Trails both old and new have great value.
I am sure you have heard this phrase before or at least something similar,
Do not go where the path may lead, go instead where there is no path and leave a trail.
– Ralph Waldo Emerson
I tend to agree with what Ralph is trying to tell us, but many of us can forget the great values we can learn from trails that have already been made. Time and time again people repeat actions of the past. They know the downfalls of certain actions, but we seem to never learn. We think we can do better than the last person. We think we can succeed where they failed, but before you decide to take their trail and remove the forest that has grown in, try to learn why they failed. Don’t just go in with guns blazing. There is nothing wrong with renewing a trail that has been made before. Whether it’s trying to start a restaurant, writing a new book or designing a new technology, we all can learn from the failures of others.

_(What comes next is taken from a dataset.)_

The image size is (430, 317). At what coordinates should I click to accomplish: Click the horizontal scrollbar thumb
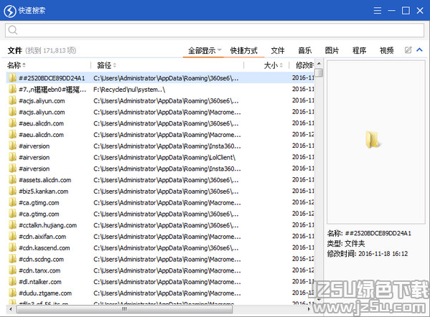click(x=124, y=309)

It’s important to learn from our failures too.
Once you have learned what caused the pioneers to fail, take it to heart. How can you prevent that from happening to yourself? At the same time, be prepared with the fact that you will probably fail at some point. Failure is not a bad thing. Without failures we truly are not trying hard enough. We have to get uncomfortable once in a while and fail. Failure is where growth happens because it is the most real feeling of what you don’t want to do. When you fail yourself, you really understand what it means. You don’t just read it in a book or a in a magazine or on a blog. It is a gut check that resonates in your brain for the rest of your life.
Don’t just try to blaze new trails all the time. Walk down the old ones to see where they didn’t go.